The "Believe It or Not" Story of Joey Scarbury's Biggest Hit

Joey Scarbury at the 2006 TV Land Awards
Photo Credit
Jeff Kravitz/FilmMagic

California-born singer Joey Scarbury had been struggling to make it in the music business since his teens. But like the TV show whose theme he eventually sung, extraordinary circumstances occurred to give him the biggest pop hit of his career.

Having signed his first deal at 14 years old, Scarbury was, in 1981, a 26-year-old with steady singing gigs, backing up Loretta Lynn in concert. But solo success eluded him until his longtime producer named Mike Post came calling with a special song. Post, who'd worked with the likes of Kenny Rogers and Dolly Parton, also had a lucrative career as a writer of music for television. His theme to The Rockford Files became an unlikely Top 10 hit in 1975, and he'd later record earworms for shows like The A-Team, Hill Street Blues, Quantum Leap and Law & Order (including the ominous, two-beat tone that serves as scene transitions for the long-running show and its many spin-offs).
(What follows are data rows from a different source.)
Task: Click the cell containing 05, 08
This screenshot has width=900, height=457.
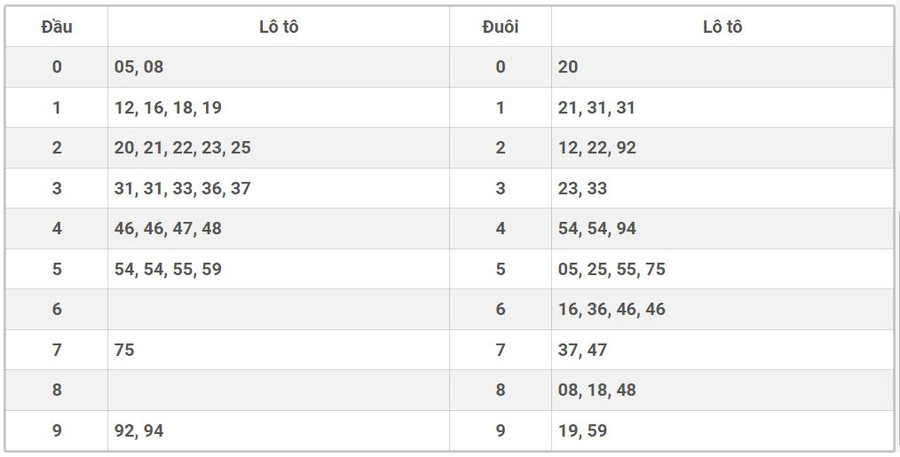Action: coord(139,67)
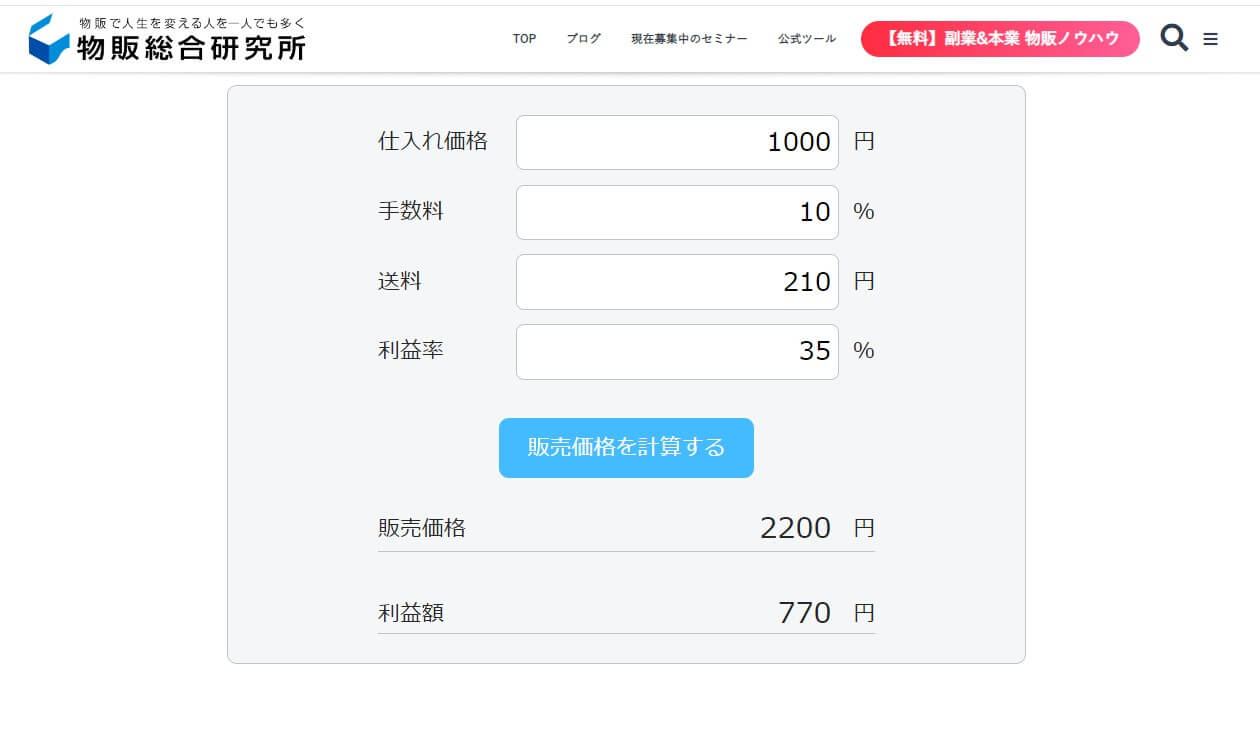Click the 利益額 result value 770
This screenshot has width=1260, height=732.
tap(804, 612)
This time, Post had a lyrical theme song for The Greatest American Hero, a comedy-drama created about a high-school teacher who receives a superhero suit from a group of benevolent aliens - but loses the instruction manual before he can begin his side-hustle of fighting crime. After his first pass was rejected by show creator Stephen J. Cannell, Post and lyricist Stephen Geyer submitted another called "Believe It or Not," with words meant to "make an analogy between love and flying in a suit," the composer later said with a laugh in a 2015 interview.
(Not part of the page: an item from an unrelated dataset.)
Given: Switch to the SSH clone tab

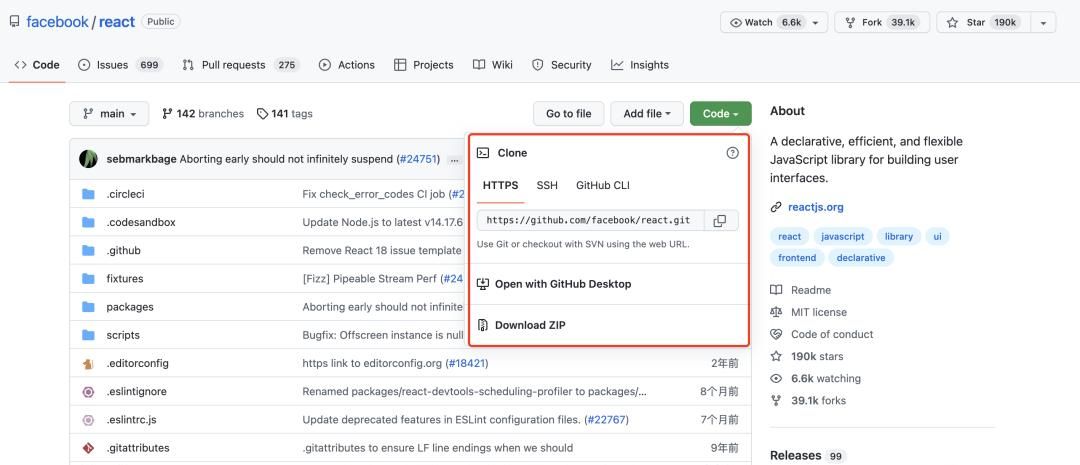Looking at the screenshot, I should click(x=547, y=185).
It's Scarbury's uplifting delivery that really seals the deal. "I loved it musically," he said in a 2014 interview. "It was acrobatic vocally. It’s not an easy song to sing...I thought it was a really cool song. I had no idea it was going to become iconic." But "iconic" is exactly the right word: not only did the re-titled "Theme from The Greatest American Hero (Believe It or Not)" fly to a two-week stint at No. 2 on the Billboard Hot 100 in August 1981 (kept from the top by Diana Ross & Lionel Richie's "Endless Love"), but it's remained a pop-cultural staple. It was famously adapted in an episode of Seinfeld as George Costanza's answering machine, and it's been heard in ads for State Farm and, most recently, a 2021 ad for Tide airing during the Super Bowl.